Warm up concsiously and notice what feels different or maybe like it isn’t working quite as it was pre-lockdown. These are all little signals to be mindful of when you’re paddling. If you have known injuries, niggles or weaknesses, pay special attention to warming those areas up. This is not wasted time. It may end up saving you a lot more ‘wasted’ time off the water.
Here are a few ideas for warming up and you’ll have your own too I’m sure.
2. Warm up on water
Take at least 10 minutes to warm into your paddle. Focus on what you are doing with your body position and movements, and focus on good technique. All these things make you more efficient and reduce injury risk.
We paddle for a bunch of reasons. You may paddle for recreation, for gentle exercise or for full-on fitness or endurance. Regardless of why you paddle, don’t go hard on your first few sessions. Keep your intensity low to moderate while your body is re-adjusting to SUP-specific load. One way of gauging intensity is on a scale of 1-10. 1= no exertion and 10 = flat out and gulping in air. So aim to keep your first week of SUP activities at a 3-6 kind of scale (you could maintain a conversation while paddling even if a bit short of breath). Be mindful that wiith increased intensity and power production, come increased risk of injury.
Whatever your normal paddling time on the water pre-lockdown shave 20-30% off that. Paddling (like running or cycling) involves a highly repetitive set of movements. Each repetition builds load and stress on your body, so by limiting the load on your rather ‘green’ paddling muscles and joints, you’ll be re-building their capacity rather than stressing them out. For those of you out there who feel like you’ve not exercised properly unless you feel sore for the next few days – caution! Your context has changed and your body isn’t ready for a hammering. You might do it and get away with it – or you might not. Worth the board being back in the garage?
5. Warm down
Probably most peoples’ Achilles Heel – you want to get home, you’re getting cold, other things to do, whatever. But warming down is really important!! Recovery is as much a factor in performance as movement and just after exercise is when your muscles are most receptive. So just like your window for recovery foods, treat your muscles to a bit of stretching before packing up. It won’t necessarily stop muscle soreness, but it will stop your muscles incrementally tightening. Hold your stretches for 15-30 seconds and repeat the stretch up to three times.
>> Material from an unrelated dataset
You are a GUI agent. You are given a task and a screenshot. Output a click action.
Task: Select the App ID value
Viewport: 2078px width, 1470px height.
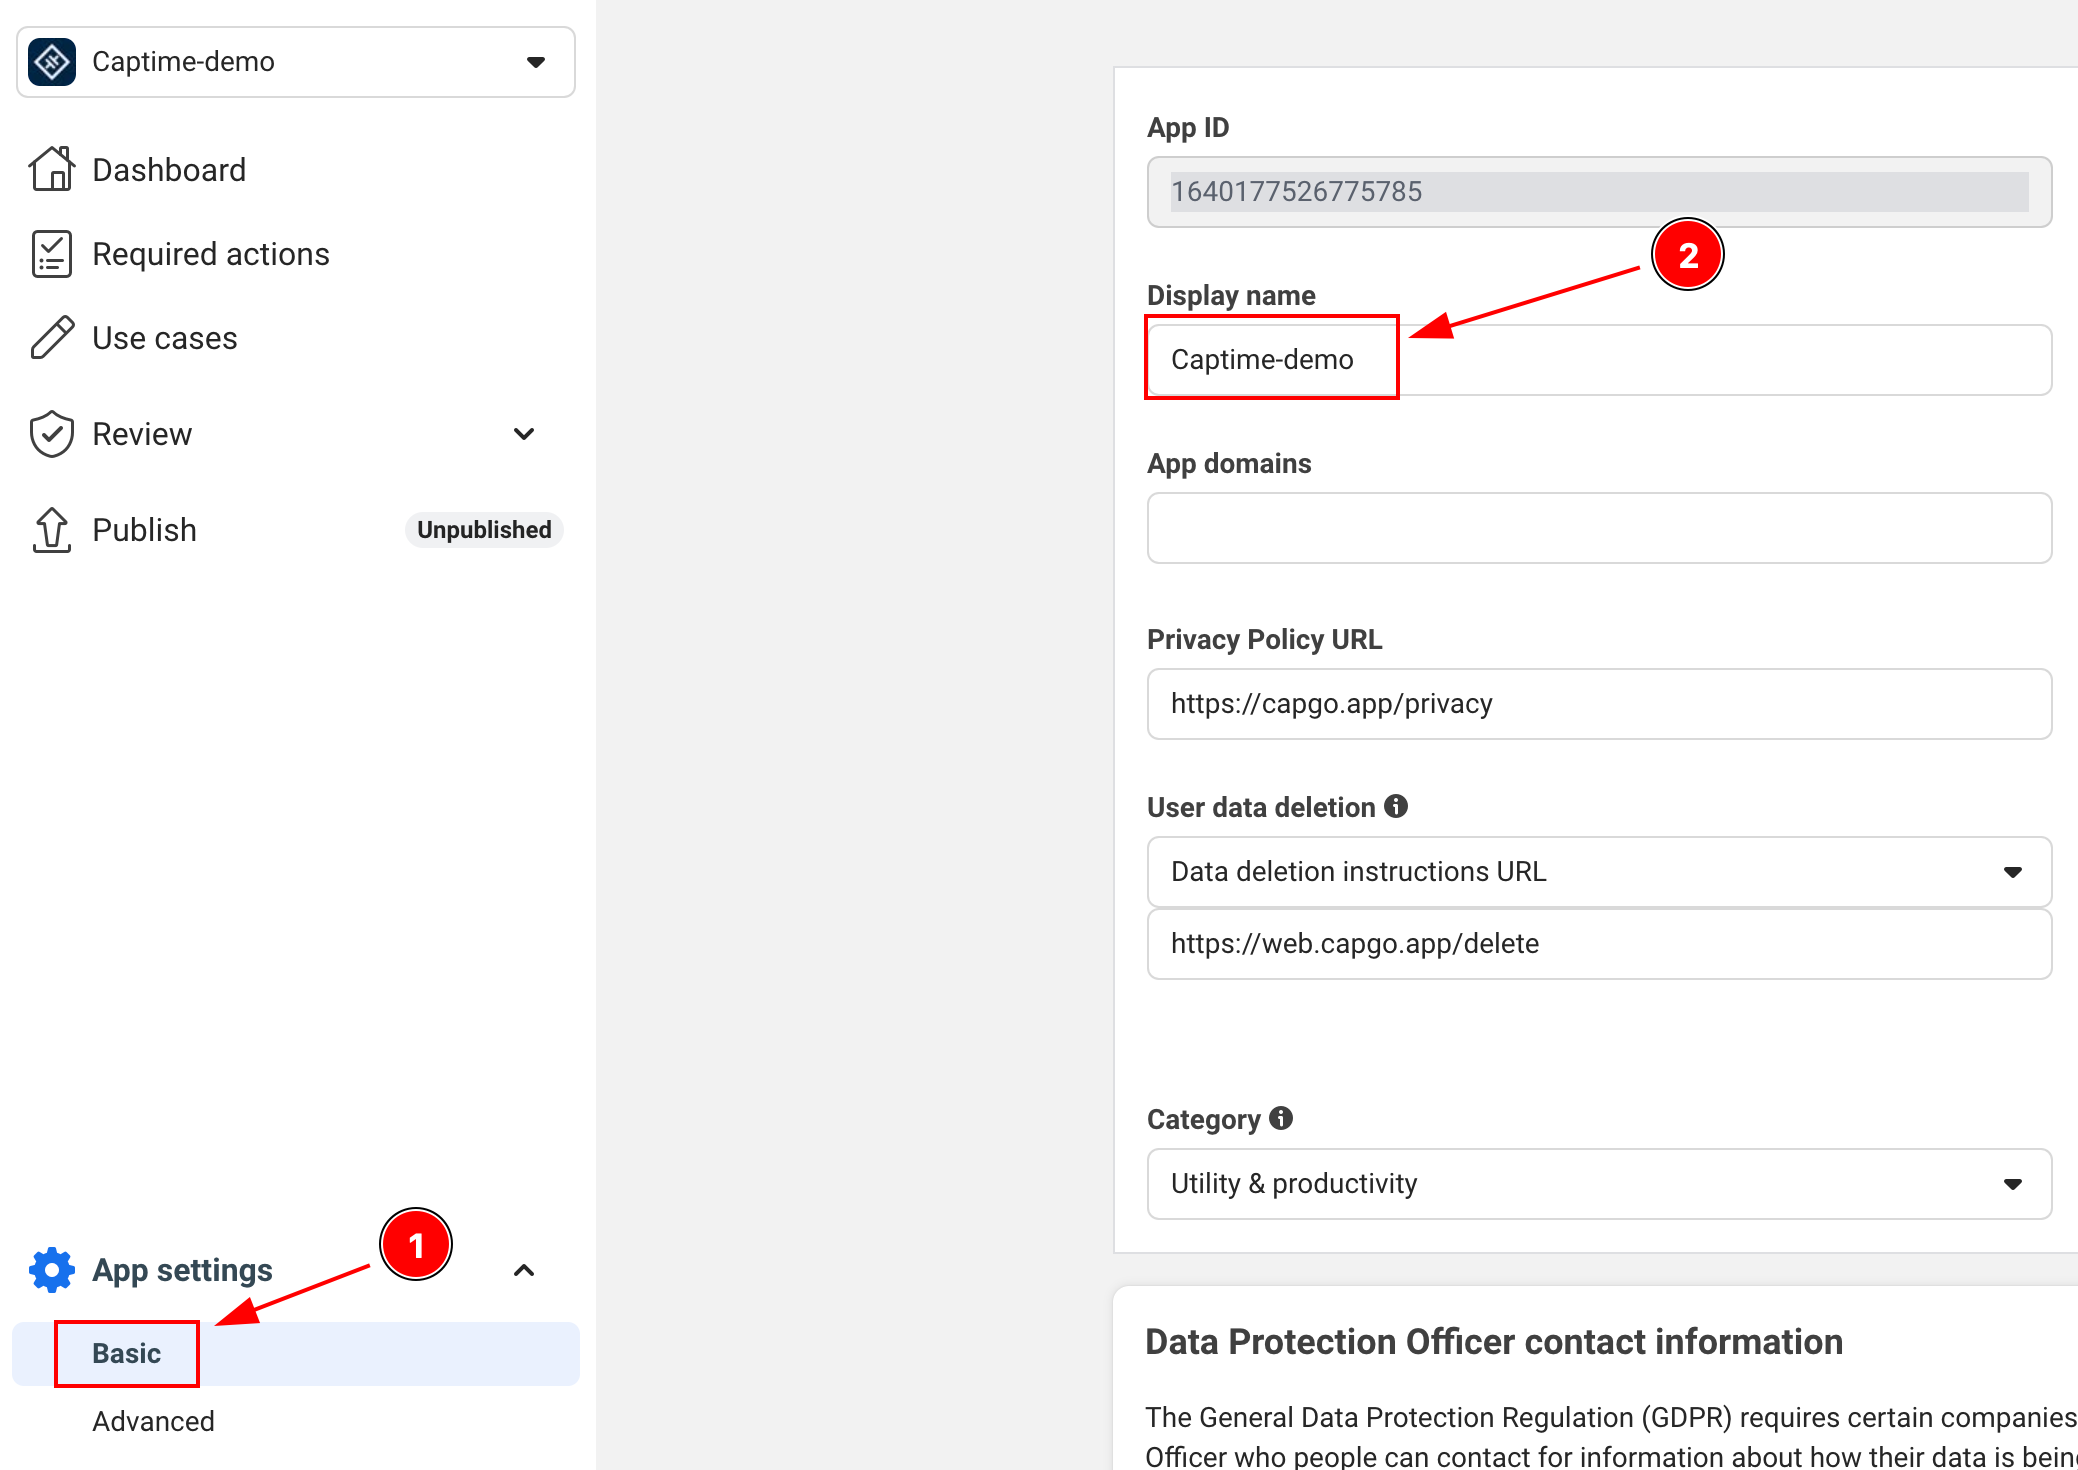click(1297, 191)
Remember the stresses of any form of exercise are very specific (think cycling vs yoga vs running). Even if you have been super active during lockdown, your movement patterns will have been different to how you use your body when paddling. So don’t go too hard too soon. Enjoy the water, the blue, the view, the breeze, the feelings of walking on sand and water lapping over your feet. Ease yourself back in and you’ll be enjoying being back on the water, and soon up to full SUP fitness again and able to go as hard as you like. But if you go too hard straight off, you may well find yourself back on that indoor trainer!!